Moonlight illustration

Moonlight (2016): The Poetry of Colour

“In Moonlight…black boys look blue”. 

This line, said by Juan (Mahershala Ali), is more than just a poetic observation; it is the film’s thesis. Blue is more than a colour in Moonlight — it is a state of being. It  represents the fluidity of identity, the constant shifting nature of self-perception, and the quiet longing that threads through life.  

Barry Jenkins’ Moonlight is a masterpiece of storytelling, not just because of its deeply personal narrative, but because of how it speaks in a language beyond words. The film breathes through colour. It speaks in hues of blue, purple, and gold, each shade a reflection of Chiron’s emotional landscape. Each chapter of Chiron’s life, from childhood to adolescence to adulthood, carries its own palette, distinct yet connected.  

Think about the ocean. It appears throughout the film again and again, a silent witness to Chiron’s journey. As a child, Chiron — nicknamed Little — lets his body float weightlessly in the vast ocean waters. The blues in this scene are soft, and gentle, wrapping around him like a warm embrace. It’s one of the few moments in the film where he is free. But as he grows older, the shade of blues shift — deepening into colder, more isolating tones, mirroring the ways he is forced to harden himself against the world. 

As Chiron steps into adolescence, the colours dull from the suffocating weight of  repression. The soft blues and greens of his childhood fade into something colder; shadows stretch longer, and the Miami sun feels distant, as if it no longer accepts him. This is a period of isolation in Chiron’s life, where he seems to shrink himself to survive. The blues are no longer soft or embracing; they are sharp and brittle, reflecting the walls he builds around himself. The school corridors, once bathed in natural light, now feel claustrophobic, suffocated by fluorescent coldness. His mother’s home, a place that should offer comfort and warmth, is instead cast in eerie, overstimulating hues — deep purples and flickering neons. This paints an atmosphere of instability and detachment. And yet, there is one moment where warmth breaks through.  

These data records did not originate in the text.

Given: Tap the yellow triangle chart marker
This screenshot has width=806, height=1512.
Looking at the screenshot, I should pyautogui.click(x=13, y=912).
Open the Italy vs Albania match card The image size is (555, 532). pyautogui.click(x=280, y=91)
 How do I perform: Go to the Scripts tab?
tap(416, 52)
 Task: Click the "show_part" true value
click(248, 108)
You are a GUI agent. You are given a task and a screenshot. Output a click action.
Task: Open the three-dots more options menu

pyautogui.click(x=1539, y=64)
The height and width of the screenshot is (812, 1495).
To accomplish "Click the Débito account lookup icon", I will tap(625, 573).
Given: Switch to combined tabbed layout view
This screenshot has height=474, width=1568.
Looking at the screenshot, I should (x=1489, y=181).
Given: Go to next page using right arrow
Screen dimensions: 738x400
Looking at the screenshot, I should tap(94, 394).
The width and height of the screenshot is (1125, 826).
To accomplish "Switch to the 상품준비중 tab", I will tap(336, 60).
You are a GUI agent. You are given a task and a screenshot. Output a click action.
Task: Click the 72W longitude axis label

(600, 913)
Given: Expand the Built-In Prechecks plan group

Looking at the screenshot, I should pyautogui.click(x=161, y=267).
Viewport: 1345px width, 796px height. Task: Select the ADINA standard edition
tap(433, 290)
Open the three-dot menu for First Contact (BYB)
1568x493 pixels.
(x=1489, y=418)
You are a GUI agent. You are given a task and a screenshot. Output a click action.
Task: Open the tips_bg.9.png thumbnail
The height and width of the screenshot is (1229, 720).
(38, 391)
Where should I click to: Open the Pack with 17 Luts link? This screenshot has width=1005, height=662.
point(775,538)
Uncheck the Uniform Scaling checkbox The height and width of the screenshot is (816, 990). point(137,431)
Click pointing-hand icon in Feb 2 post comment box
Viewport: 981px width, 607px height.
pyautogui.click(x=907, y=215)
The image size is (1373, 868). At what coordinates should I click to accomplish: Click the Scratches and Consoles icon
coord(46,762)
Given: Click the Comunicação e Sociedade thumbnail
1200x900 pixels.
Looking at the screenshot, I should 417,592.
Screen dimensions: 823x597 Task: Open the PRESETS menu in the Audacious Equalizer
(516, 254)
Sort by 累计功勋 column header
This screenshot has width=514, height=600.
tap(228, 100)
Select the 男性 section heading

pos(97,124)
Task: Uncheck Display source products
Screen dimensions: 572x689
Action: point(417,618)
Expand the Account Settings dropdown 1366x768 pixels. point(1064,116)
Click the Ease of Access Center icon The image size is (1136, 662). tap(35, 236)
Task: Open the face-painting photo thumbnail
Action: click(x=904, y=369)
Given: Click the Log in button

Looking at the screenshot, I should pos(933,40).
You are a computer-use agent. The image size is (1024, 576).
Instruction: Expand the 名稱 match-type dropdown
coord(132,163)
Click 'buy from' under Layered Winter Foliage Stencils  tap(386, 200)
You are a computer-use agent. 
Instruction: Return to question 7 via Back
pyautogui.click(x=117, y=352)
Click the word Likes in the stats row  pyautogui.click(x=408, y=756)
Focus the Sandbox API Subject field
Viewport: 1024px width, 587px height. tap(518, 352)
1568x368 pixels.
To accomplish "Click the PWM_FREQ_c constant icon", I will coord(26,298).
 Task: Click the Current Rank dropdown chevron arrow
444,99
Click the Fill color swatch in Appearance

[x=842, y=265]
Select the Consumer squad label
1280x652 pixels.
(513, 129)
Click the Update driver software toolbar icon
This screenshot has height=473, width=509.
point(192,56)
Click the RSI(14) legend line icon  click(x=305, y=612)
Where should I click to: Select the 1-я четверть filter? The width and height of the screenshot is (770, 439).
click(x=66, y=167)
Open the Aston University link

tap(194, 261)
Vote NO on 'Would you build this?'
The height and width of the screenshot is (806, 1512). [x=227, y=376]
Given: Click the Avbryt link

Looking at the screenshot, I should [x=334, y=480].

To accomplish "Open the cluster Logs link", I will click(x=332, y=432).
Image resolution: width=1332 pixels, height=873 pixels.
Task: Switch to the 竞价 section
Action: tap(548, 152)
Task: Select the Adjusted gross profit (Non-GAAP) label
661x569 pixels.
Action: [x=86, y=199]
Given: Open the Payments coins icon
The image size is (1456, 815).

In the moonlit embrace of the beach, where Kevin (Jharrel Jerome) reaches to kiss Chiron, the blues soften once more. The water, the sand, the sky — it all melts into an unspoken but clear understanding. Here, for the first time in a while, the blue doesn’t isolate him; it connects him. But just as quickly as it arrives, the warmth vanishes. The very next day, the colours turn against him once more. Under the sharp fluorescent glare of the schoolyard, Chiron is betrayed, beaten, and broken. The same hands that once touched him with tenderness and affection now strike him with force, and in this moment, the blue that once offered solace now marks his suffering. From here, the colours begin to shift again. Blue darkens into shadow, and Chiron makes a choice. He will not be vulnerable again. He will not be little.  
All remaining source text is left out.